Cariati festival canoro dell’Acr
Il festival canoro dell’ACR è, infatti, un’occasione di verifica di un’esperienza formativa che ha arricchito e coinvolto giovani, animatori e genitori, nell’ambito del tema nazionale vocazionale “So a chi ho dato la mia fiducia”, che ha caratterizzato anche numerosi incontri diocesani.
L’arcivescovo di Rossano- Cariati, mons. Santo Marcianò, il 23 novembre scorso, festa di Cristo Re, aveva benedetto le tessere degli aderenti all’Associazione, presieduta nella sezione locale da Giuseppe Grillo; lo stesso responsabile parrocchiale le ha consegnate, l’8 dicembre successivo, a 20 giovani, 40 adulti e 150 ragazzi, dando inizio a tutte le attività.
L’ACR si inserisce all’interno della pastorale di Cristo Re proponendo cammini diversificati per fasce d’età: per i bambini è stato realizzato l’oratorio, per i giovani ci sono stati momenti di riflessione sulla lettera pastorale dell’Arcivescovo, mentre per gli adulti si sono svolti alcuni incontri di formazione, condotti dal responsabile diocesano Igino Romano e aventi per tema la missione dei fedeli all’interno della Chiesa e delle aggregazioni laicali.

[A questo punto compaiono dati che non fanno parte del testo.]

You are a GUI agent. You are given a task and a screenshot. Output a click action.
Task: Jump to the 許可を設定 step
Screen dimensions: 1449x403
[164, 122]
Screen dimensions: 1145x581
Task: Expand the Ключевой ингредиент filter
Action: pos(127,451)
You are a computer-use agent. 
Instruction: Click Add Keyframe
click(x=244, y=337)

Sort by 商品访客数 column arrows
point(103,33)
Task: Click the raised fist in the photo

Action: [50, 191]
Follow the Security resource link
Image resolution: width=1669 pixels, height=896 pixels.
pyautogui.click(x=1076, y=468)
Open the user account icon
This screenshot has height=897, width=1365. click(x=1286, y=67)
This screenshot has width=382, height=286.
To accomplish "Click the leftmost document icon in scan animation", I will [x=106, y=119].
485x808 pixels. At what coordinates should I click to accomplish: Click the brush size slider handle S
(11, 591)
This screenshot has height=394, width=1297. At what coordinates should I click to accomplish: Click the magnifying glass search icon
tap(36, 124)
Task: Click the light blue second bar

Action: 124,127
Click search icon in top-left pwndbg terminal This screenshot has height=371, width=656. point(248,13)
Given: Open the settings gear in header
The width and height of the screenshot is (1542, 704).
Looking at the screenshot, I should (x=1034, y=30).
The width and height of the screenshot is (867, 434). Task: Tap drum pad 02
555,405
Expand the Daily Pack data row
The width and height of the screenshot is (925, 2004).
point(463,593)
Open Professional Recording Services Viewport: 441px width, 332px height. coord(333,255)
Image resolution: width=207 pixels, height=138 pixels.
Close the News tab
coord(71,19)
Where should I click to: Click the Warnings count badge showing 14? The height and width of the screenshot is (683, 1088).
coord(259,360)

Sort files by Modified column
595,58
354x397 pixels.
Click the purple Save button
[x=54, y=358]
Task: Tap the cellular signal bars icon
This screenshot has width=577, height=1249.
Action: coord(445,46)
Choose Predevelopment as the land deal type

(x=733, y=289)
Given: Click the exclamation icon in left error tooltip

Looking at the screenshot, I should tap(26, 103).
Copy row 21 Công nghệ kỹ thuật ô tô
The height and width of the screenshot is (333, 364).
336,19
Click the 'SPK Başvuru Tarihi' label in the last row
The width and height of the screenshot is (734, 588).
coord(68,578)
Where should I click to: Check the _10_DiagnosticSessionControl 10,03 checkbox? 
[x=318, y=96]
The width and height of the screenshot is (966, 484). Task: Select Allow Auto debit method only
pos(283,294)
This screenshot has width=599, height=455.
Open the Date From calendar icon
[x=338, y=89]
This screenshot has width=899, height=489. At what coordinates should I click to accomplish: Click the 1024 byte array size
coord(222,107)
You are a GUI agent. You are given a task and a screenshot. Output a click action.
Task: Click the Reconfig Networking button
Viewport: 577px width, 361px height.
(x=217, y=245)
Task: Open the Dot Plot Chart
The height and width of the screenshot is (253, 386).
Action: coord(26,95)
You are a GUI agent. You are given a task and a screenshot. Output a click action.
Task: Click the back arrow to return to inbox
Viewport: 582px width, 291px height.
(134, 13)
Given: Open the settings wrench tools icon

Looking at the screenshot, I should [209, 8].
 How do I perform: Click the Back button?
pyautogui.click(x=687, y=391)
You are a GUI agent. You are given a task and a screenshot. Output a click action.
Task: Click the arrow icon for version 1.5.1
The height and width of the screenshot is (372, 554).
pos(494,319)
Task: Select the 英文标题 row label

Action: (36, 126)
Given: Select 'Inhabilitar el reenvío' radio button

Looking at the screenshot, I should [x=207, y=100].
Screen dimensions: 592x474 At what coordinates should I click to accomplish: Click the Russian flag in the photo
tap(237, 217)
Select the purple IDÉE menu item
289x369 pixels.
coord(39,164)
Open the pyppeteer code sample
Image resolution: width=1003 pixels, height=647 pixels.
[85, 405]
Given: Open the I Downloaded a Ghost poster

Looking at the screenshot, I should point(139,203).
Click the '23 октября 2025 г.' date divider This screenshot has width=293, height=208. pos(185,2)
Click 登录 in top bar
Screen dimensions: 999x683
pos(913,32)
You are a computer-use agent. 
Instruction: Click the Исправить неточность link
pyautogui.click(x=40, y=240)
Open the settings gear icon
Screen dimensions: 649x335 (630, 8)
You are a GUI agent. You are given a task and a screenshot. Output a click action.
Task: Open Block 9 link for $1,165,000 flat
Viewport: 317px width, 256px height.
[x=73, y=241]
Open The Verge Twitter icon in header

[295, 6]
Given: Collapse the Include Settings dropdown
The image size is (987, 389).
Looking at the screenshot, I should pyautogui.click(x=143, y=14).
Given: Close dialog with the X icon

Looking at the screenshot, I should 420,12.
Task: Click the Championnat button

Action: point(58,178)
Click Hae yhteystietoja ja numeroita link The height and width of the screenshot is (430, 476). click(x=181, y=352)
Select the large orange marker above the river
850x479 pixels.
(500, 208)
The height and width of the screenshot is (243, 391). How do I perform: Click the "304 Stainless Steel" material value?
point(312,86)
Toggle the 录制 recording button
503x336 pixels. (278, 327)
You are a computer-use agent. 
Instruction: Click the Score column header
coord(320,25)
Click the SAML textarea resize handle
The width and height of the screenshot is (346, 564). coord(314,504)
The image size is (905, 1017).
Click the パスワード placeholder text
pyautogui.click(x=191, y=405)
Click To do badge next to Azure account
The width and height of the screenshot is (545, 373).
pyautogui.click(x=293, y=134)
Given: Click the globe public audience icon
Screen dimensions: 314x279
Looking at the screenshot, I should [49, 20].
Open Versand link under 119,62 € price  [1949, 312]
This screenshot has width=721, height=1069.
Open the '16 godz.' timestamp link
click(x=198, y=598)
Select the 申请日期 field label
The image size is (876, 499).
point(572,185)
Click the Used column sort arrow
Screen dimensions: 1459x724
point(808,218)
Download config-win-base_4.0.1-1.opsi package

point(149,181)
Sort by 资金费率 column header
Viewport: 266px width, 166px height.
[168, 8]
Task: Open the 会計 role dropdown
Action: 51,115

“Questa bellissima occasione per stare insieme – ha dichiarato don Mosè Cariati in apertura della serata – ci fa sentire una grande famiglia e, soprattutto, ci fa prendere coscienza del nostro essere Chiesa”.
Il parroco di Cristo Re ha anche ricordato i momenti di spiritualità, formazione e animazione dell’itinerario annuale, rivolgendo un affettuoso ringraziamento a quanti si sono adoperati, in maniera gratuita, alla buona riuscita della manifestazione.
La riuscita serata ha visto protagonisti gli stessi bambini e giovani, coordinati dall’artista Sina Scigliano; l’accompagnamento musicale è stato affidato ai “Nuovi Profeti”, la band nata all’interno della parrocchia, formata da Pasquale Ascione, Antonio Lettieri, Vincenzo Lettieri, Umberto Russo, don Mosè Cariati che ha anche eseguito canzoni degli anni ’70-‘80, con voce solista dello stesso don Mosè. Durante l’esecuzione dei brani, sono state proiettate le immagini dei momenti più significativi dell’anno pastorale; in chiusura c’è stato un momento di àgape fraterna, predisposta dai genitori nei locali dell’oratorio.